Gemeinschaft und Gottesdienst

Gemeinschaft ist ein unabdingbares Element christlichen Lebens, das schon im frühen Christentum die ersten Gemeinden prägte. Bis heute ist die Gemeinde das Zentrum kirchlichen Lebens. Umso mehr gilt es, diese Gemeinschaft auch mit denen zu pflegen, sie mitten hineinzunehmen und am Gemeindeleben teilhaben zu lassen, die mit körperlichen und kognitiven Beeinträchtigungen leben.
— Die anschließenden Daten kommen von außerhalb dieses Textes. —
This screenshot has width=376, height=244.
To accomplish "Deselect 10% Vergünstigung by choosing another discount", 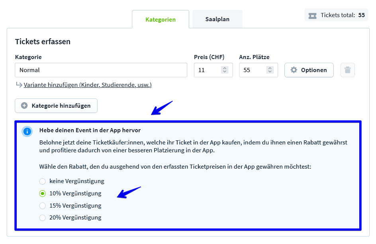I will (43, 181).
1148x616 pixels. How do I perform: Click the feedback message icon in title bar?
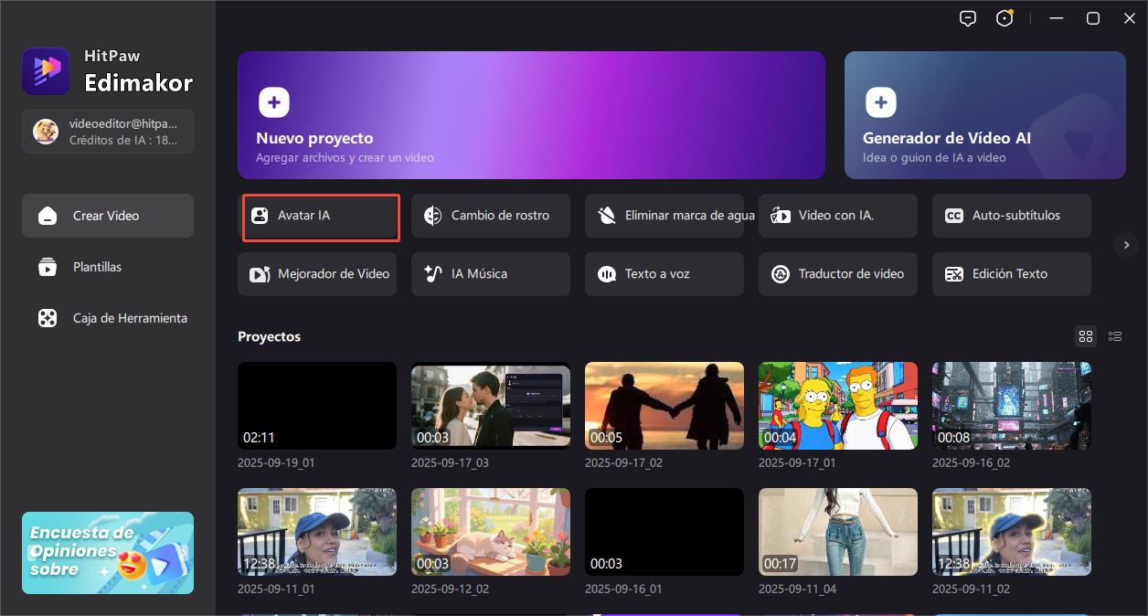click(968, 19)
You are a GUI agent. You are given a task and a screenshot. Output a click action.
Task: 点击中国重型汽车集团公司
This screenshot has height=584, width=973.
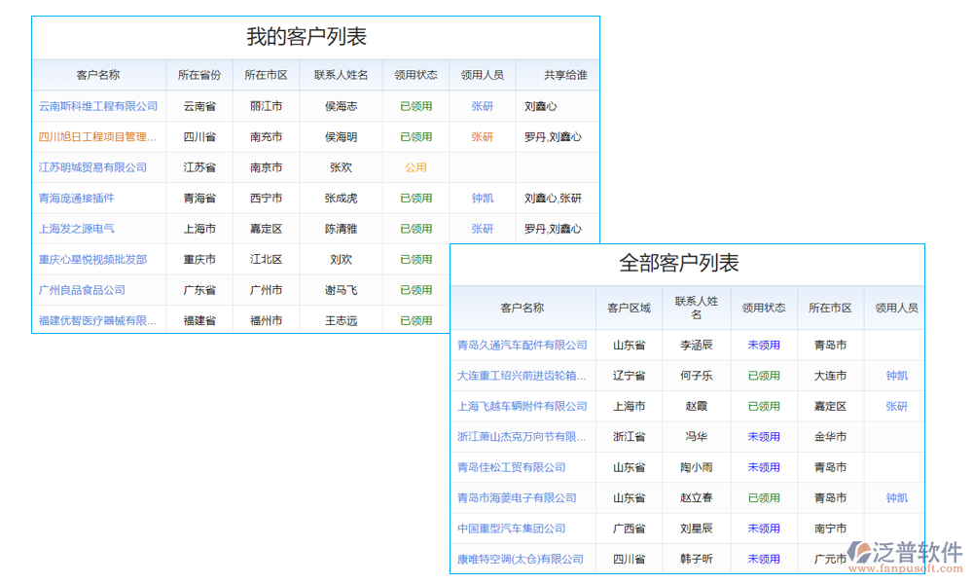[510, 529]
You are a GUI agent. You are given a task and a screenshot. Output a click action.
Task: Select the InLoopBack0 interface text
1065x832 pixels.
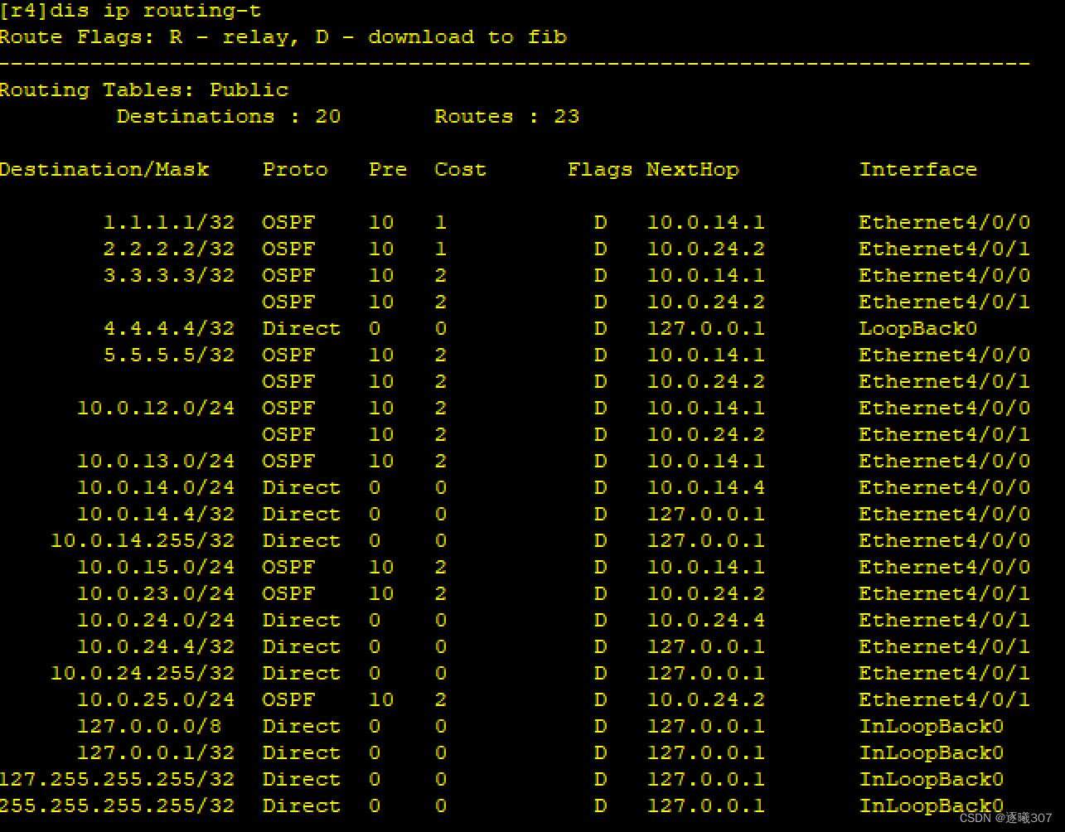click(932, 726)
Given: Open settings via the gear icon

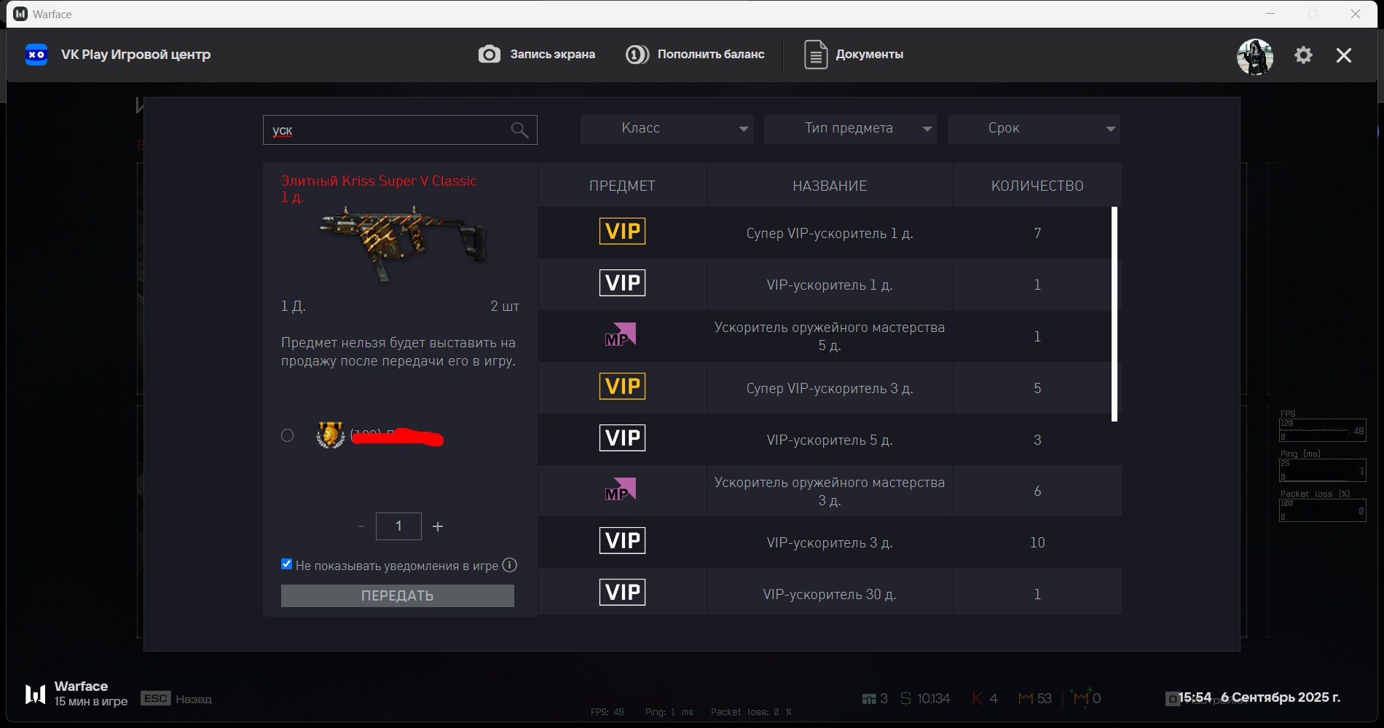Looking at the screenshot, I should [1303, 55].
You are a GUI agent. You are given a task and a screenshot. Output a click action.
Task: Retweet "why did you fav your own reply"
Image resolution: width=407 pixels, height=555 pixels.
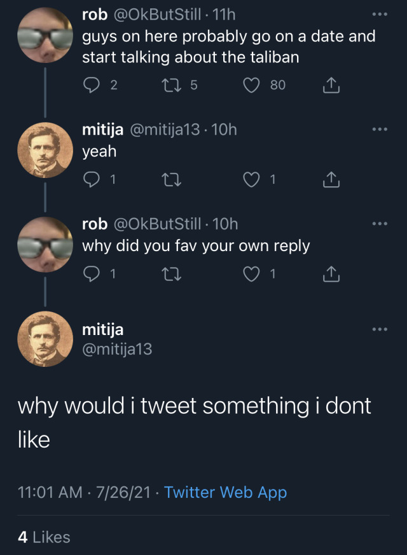[x=171, y=274]
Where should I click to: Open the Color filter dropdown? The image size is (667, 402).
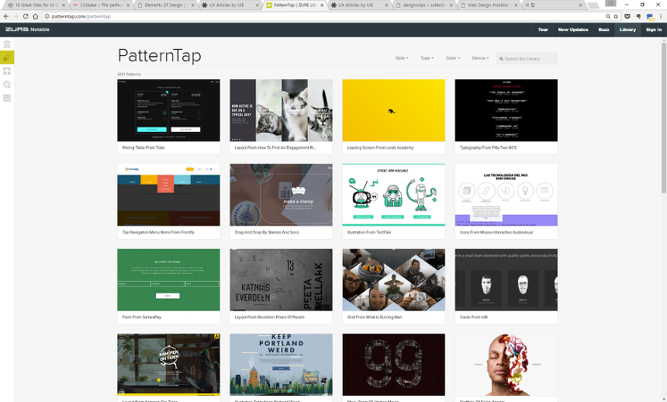click(451, 58)
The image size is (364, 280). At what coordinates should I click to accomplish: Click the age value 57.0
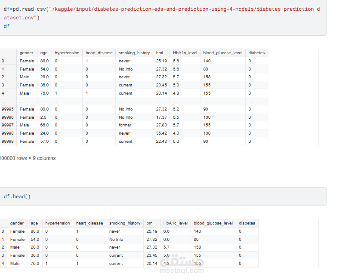click(x=44, y=142)
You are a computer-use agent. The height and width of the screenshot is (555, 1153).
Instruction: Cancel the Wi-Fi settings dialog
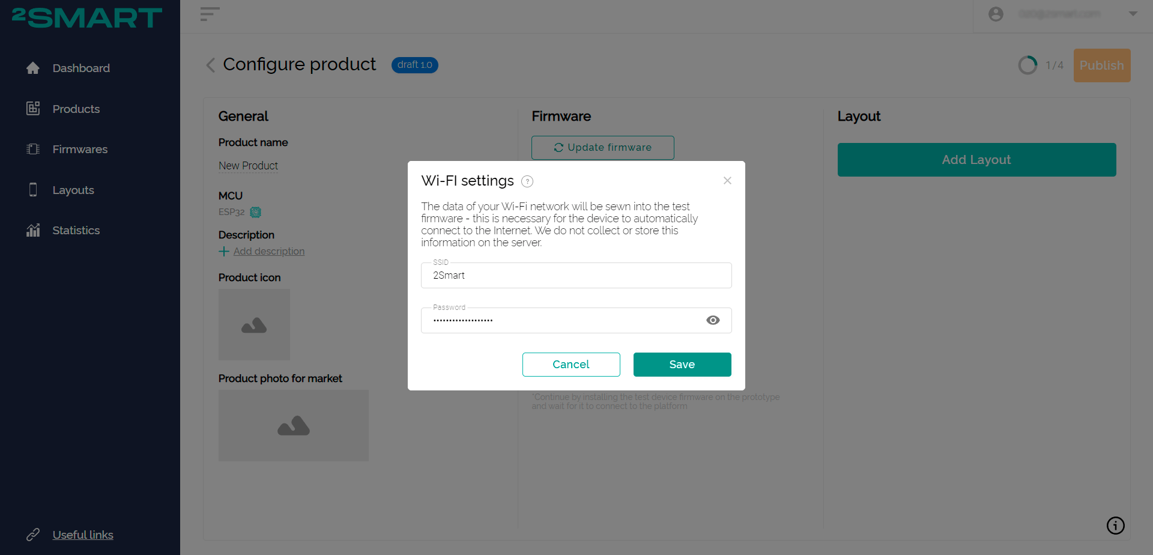click(571, 365)

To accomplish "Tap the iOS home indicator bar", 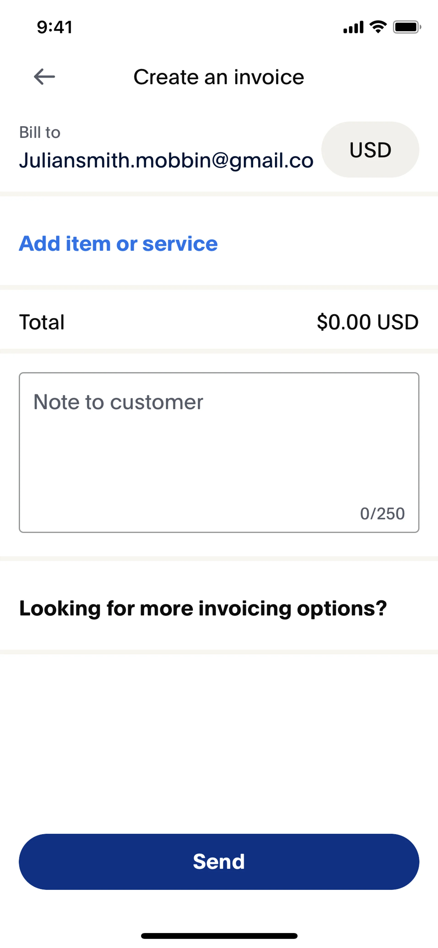I will coord(219,935).
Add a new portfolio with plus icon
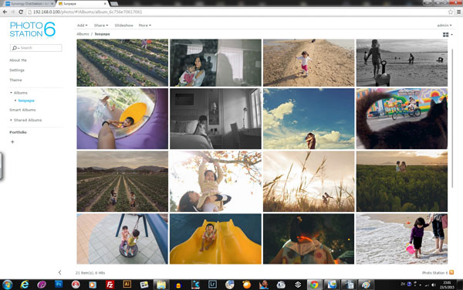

Die Maxime "Inklusion: Immer. Alle. Überall." gilt auch für die Gottesdienste. Sowohl an den wöchentlichen Gemeindegottesdiensten, an den Jugend- und Kindergottesdiensten sowie an den kirchlichen Unterrichten sollen Menschen jeden Alters mit Behinderungen teilhaben können.

 

Wortverkündigung - eine Herausforderung

In den Gottesdiensten und bei den Segenshandlungen steht die Wortverkündigung im Mittelpunkt. Der Anspruch aus dem Gedanken der Inklusion, alle in ihren unterschiedlichen Fähigkeiten im Gottesdienst zu erreichen, bedeutet eine große Herausforderung. Daher sollten die zur Verfügung stehenden Möglichkeiten der Gottesdienstgestaltung wie Gebärden und Einfache Sprache umfassend ausgeschöpft werden.

Ergänzende Gottesdienstangebote

Daneben können spezielle Gottesdienstangebote die inklusive Seelsorge ergänzen. So werden regelmäßig besondere Gottesdienste mit Gebärdenunterstützung für Hörgeschädigte angeboten. Zeitweise gab es in Gottesdienste in Einfacher Sprache mit visueller Unterstützung für Menschen mit kognitiven Einschränkungen.

Zentrale Gottesdienste für Familien mit Angehörigen mit Behinderungen und Hörgeschädigte ergänzen das Angebot.

Diese Gottesdienste werden von vielen als Bereicherung und Stärkung empfunden und können der Begegnung und dem Austausch dienen. Sie sind jedoch kein Ersatz für das Bemühen um inklusive Seelsorge in allen Gottesdiensten.